In April 2012, Rory’s parents established “The Rory Staunton END SEPSIS Foundation” the goal of which is to “ensure that no other child or young adult dies from undetected sepsis.” Rory’s parents and their foundation played a pivotal role in several major initiatives led by the CDC in developing new guidelines for hospitals to intervene earlier in the management of sepsis. (See, “CDC Sets New Standards for Hospitals to Combat Sepsis,” New York Times, August 24, 2023; “New Criteria Identify Sepsis in Children With Infection,” MDedge, Pediatric News, January 31, 2024.”)
The CDC’s new guidelines for hospitals caring for patients with sepsis stress seven core elements: leadership, accountability, action, tracking, reporting, education, and multi-professional expertise (including experts from the hospital’s antimicrobial stewardship program, infectious diseases department, and pharmacy).
Managing sepsis in children and adolescents: what’s new? The CDC’s new guidelines for management of sepsis in young Americans quickly evolved into a global collaboration, the results of which are reported in a January 23, 2024 publication in the Journal of the American Medical Association, “International Consensus Criteria for Pediatric Sepsis and Septic Shock.”

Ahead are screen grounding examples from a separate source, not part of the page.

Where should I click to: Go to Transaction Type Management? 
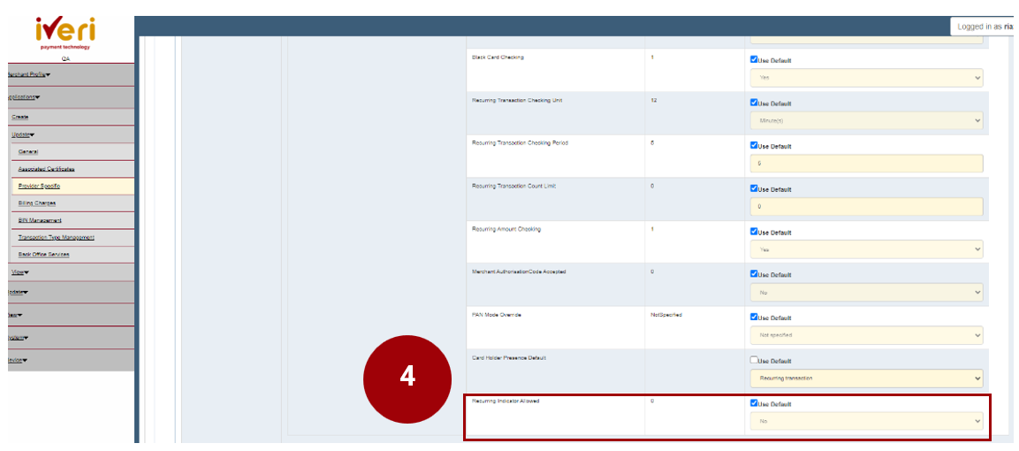click(56, 238)
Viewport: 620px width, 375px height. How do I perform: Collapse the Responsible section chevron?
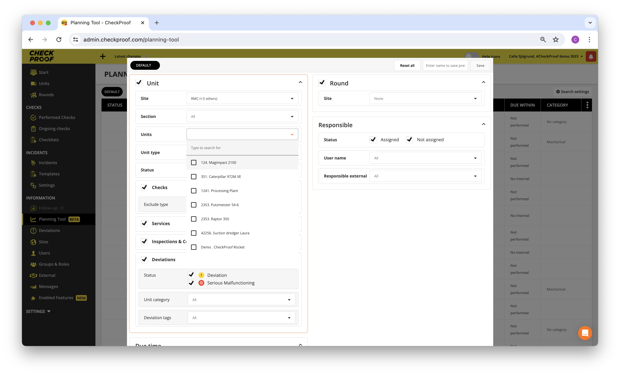click(x=483, y=124)
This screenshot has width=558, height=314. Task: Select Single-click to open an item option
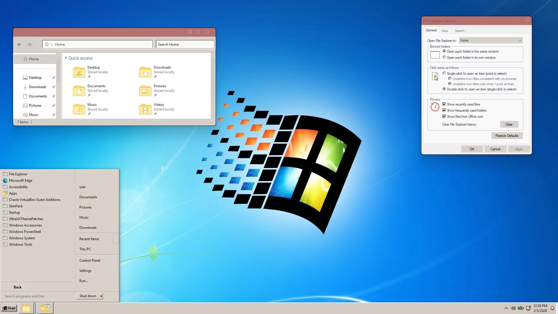pyautogui.click(x=444, y=74)
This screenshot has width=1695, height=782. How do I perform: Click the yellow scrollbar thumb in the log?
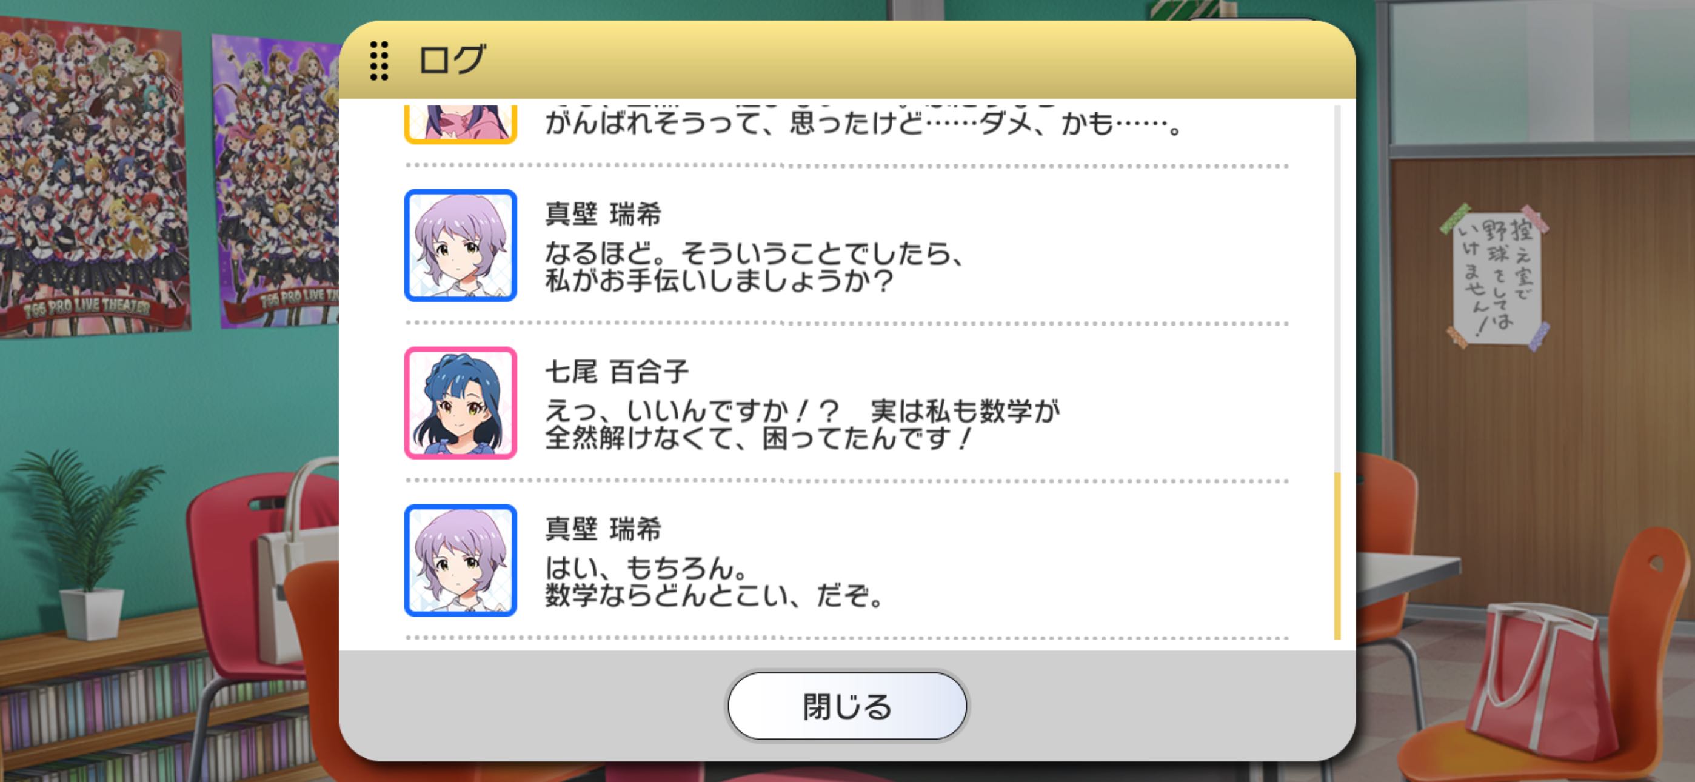1337,556
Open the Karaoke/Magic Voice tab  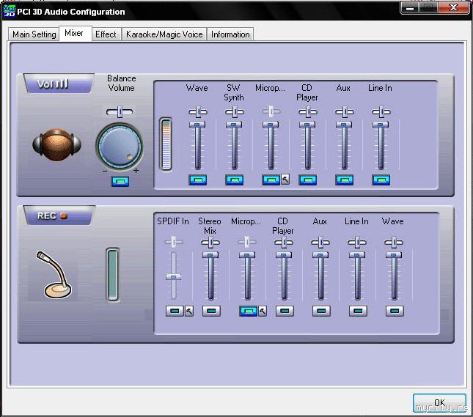pyautogui.click(x=164, y=34)
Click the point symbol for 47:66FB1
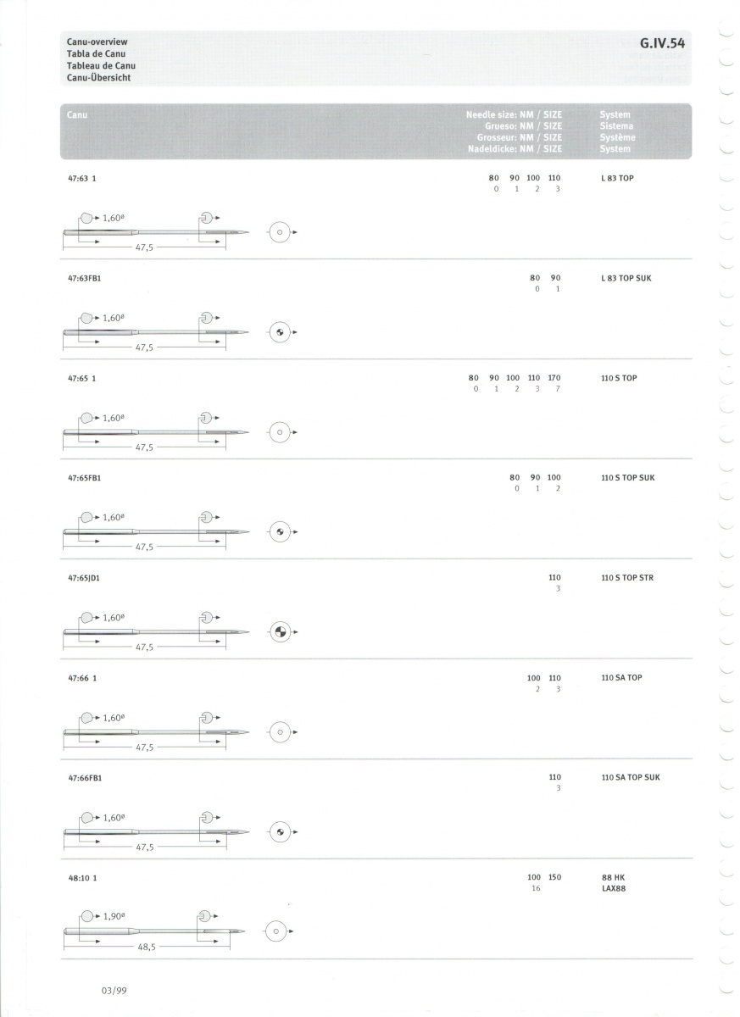Image resolution: width=740 pixels, height=1017 pixels. (x=280, y=832)
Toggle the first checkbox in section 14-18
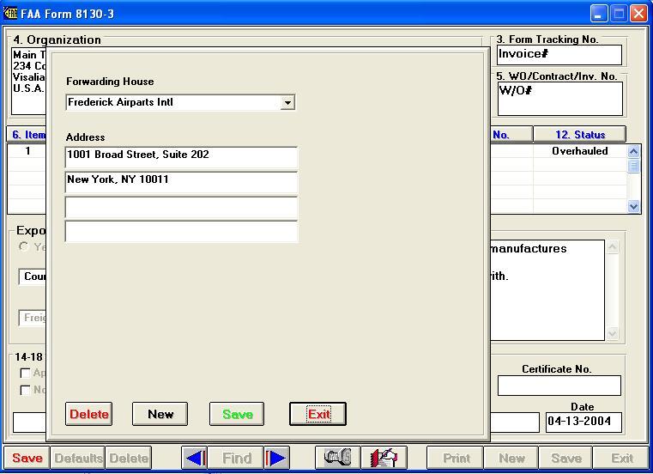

Using an international survey and systematic analysis of 172,984 children with suspected infection, a novel 4-organ-system model called the “Phoenix Sepsis Score” emerged in the past two years. The Phoenix Sepsis Score criteria rely on 4 systems—cardiovascular, respiratory, neurological, and coagulation—for identifying children with infections at higher risk of poor outcomes. The Society of Critical Care Medicine task force recommends that sepsis in children be identified by a Phoenix Sepsis Score of at least 2 points in children with suspected infection.
New focus on communicable diseases in children—birth to adolescence. According to a study by Peter Azzopardi and colleagues published in the July 2023 issue of The Lancet, “[T]here were 3×0 million deaths from communicable disease among children and adolescents globally in 2019, equivalent to one death every 10 seconds.” But a commentary in the same issue of The Lancet, “Communicable diseases across the entire developmental window of childhood and adolescence: an outstanding agenda,” reported that because of improved public health measures, over the past three decades infectious disease-related mortality plummeted in children younger than 5 years.
These achievements did not extend to older children. As the commentary article concluded: “[A]ttention must be given to the entire period of development from birth to adolescence if children are to survive and thrive and realise their full potential.” Indeed, the findings in Azzopardi’s study and in studies of sepsis-related mortality make a compelling case for sustained investment in communicable diseases in childhood and adolescene.